Desde el noroeste de la provincia de Córdoba, Carlos Fader recuerda a su abuelo, el paisajista Fernando Fader. Además, comparte los detalles de la recuperación del pueblo que le dio veinte años de vida al pintor, a pesar de la tuberculosis.
Cuando era chico, Carlos Fader cabalgaba desde Loza Corral, donde vivía con su madre y hermanos, al pueblo vecino de Ischilín. Ahí esperaba el polaco grandote y buenazo que atendía el almacén. Después de cumplir con la lista de compras, el nieto del pintor esperaba la yapa, ansioso y silente: unas galletitas con forma de animales, suaves como ninguna. Setenta años después, la anécdota le humedece los ojos.
En el medio, Fader fue un policía con una condena a muerte del ERP y se acostumbró a ver luces inexplicables durante las noches heladas de la sierra. Un día decidió mirar atrás. Por una mezcla de desidia y la acción corrosiva de un caudillo local, Ischilín estaba casi destruido.
En 1997, con el villano muerto, Carlos decidió torcer el destino. La herencia de su abuelo le había pasado de costado: la provincia expropió casa y obra cuando él era chico. "Pero pobre no es el que menos tiene, sino el que menos necesita", se consuela ahora, bajo la sombra del algarrobo centenario que organiza las miradas en la plaza del pueblo.

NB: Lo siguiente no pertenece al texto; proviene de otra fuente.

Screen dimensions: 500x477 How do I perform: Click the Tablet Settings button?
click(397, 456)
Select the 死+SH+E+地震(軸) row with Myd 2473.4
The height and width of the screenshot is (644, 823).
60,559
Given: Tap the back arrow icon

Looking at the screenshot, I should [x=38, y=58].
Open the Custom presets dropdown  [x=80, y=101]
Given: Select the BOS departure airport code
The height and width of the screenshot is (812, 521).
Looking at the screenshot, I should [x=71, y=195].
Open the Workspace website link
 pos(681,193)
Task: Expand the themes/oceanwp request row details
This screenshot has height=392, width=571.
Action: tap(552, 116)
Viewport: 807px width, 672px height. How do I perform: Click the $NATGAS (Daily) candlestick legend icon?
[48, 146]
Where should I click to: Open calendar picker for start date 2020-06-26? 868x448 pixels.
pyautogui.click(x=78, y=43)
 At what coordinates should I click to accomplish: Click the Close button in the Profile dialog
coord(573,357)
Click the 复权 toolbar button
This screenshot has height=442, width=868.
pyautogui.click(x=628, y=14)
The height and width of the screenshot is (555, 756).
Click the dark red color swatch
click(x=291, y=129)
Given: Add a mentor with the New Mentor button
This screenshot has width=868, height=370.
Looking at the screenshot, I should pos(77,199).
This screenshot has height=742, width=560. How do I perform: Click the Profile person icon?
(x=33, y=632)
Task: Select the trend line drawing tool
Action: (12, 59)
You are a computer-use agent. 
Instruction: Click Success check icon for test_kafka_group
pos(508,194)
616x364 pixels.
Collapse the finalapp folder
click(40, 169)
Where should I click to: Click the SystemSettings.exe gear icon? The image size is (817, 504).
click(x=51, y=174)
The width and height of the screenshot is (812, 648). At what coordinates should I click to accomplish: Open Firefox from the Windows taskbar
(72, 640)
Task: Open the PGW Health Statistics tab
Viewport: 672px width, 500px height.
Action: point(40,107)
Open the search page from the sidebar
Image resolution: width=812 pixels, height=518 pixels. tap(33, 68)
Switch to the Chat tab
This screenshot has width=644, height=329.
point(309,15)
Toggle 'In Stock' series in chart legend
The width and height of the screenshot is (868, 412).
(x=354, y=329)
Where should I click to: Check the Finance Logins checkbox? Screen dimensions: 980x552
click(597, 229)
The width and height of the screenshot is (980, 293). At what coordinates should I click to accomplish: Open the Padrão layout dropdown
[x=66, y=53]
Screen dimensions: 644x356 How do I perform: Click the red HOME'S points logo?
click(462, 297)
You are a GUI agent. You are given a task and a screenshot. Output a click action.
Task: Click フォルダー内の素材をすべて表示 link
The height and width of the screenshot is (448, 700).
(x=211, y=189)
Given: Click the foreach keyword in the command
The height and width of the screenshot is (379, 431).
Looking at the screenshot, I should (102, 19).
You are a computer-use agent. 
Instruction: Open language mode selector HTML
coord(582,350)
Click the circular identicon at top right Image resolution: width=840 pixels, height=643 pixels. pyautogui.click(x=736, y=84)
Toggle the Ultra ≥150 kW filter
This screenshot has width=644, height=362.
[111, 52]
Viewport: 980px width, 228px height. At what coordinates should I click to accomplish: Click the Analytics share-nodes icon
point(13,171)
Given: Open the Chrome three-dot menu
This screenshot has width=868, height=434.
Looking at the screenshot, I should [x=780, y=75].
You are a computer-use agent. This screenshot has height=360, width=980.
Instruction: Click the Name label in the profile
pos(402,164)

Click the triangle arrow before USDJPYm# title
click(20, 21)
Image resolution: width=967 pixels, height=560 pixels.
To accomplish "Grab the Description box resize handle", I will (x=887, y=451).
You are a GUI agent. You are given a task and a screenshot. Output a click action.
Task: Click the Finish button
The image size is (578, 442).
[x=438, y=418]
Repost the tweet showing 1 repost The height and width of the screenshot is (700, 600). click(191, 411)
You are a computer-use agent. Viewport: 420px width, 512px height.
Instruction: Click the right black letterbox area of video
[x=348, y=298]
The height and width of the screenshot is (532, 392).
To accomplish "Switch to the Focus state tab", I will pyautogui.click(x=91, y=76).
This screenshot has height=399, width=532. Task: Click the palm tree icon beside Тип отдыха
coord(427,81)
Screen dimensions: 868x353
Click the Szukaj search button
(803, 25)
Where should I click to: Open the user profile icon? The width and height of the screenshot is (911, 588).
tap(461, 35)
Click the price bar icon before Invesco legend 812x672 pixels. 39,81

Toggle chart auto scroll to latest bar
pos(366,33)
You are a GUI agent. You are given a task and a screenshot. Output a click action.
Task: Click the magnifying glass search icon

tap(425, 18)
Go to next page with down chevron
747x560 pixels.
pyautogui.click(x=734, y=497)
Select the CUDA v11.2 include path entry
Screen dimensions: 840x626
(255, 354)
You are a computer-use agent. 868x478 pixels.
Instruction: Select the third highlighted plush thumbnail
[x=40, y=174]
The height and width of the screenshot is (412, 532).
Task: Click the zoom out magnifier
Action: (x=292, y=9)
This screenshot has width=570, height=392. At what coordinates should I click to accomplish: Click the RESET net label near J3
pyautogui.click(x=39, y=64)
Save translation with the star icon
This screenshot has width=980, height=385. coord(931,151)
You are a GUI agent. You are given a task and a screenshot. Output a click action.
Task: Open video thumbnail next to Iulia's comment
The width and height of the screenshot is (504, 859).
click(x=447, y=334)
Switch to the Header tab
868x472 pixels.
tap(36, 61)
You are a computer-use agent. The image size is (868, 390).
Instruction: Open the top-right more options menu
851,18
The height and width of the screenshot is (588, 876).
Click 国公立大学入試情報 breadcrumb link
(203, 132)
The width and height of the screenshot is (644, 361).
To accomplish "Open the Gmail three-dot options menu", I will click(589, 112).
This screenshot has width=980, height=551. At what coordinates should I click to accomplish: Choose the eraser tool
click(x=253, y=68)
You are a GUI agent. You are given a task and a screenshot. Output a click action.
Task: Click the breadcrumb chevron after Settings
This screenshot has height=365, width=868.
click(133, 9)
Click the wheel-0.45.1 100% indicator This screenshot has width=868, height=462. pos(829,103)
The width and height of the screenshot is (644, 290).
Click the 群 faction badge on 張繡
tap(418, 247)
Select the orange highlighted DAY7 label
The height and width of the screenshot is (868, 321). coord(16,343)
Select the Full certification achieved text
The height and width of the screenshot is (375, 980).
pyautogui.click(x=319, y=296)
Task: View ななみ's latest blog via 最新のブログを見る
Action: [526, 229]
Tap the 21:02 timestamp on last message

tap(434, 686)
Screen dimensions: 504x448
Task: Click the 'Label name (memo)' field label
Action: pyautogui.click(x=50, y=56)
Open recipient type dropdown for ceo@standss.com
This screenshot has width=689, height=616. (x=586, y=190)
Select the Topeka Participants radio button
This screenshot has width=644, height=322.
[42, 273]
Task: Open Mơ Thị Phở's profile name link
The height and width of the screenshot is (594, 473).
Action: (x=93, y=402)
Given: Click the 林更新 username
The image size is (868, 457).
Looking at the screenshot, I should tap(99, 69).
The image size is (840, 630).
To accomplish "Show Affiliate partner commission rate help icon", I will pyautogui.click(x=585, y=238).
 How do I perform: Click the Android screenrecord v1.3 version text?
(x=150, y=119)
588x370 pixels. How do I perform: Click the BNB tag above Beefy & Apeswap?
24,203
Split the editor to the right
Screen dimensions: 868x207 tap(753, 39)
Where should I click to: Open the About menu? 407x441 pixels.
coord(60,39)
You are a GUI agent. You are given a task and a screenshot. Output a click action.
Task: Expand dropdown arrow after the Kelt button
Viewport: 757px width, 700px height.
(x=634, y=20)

Compró el almacén de ramos generales, la escuela y cinco ranchos, y los restauró para hacer museos temáticos. "Era una deuda conmigo mismo", asegura sobre el proceso que terminó en 2018. Un homenaje al abuelo, que había llegado al norte de la provincia con una enfermedad pulmonar que anticipaba una sobrevida de apenas seis meses. El aire serrano terminaría dándole 20 años.
"Lo más difícil fueron los vecinos –retoma Carlos–: el criollo se consideraba invadido". Aseguró al vendedor de canastos, a la cocinera de tortillas y al productor de miel que recuperarían sus trabajos. Inventó la Fiesta de las Dulzuras Criollas, donde cada uno llevaba lo suyo, y el pueblo se puso de pie. Feliz con la buena acción, terminó de vender todo hace algunos años.
Entonces se volvió a las afueras de Villa Allende, dónde tiene La Querencia, que es su casa, pero además un centro cultural, galería de arte y anfiteatro. En Ischilín, la posada La Rosada–el antiguo almacén de ramos generales– que manejaba, quedó en manos de nuevos dueños.
Aunque los edificios ya no están abiertos al público, luce satisfecho. Todo sigue al alcance de la mano: la pulpería que conserva mostrador y rejas originales; la estafeta con el letrero de la Caja Nacional de Ahorro Postal; la escuela proyectada por los jesuitas y levantada por los indios, con las puertas bajas para que el indio –fuerte arriba del caballo– rindiera culto al agacharse.
La correlación de fuerzas se explicita en la iglesia Nuestra Señora del Rosario, monumento histórico nacional (1736) en cuya nave se encontraron objetos valuados en un millón de dólares: un misal con dibujos dorados y dos candelabros de plata con incrustaciones de piedra. Al dejar Ischilín, el impacto del viaje en el tiempo sigue ahí.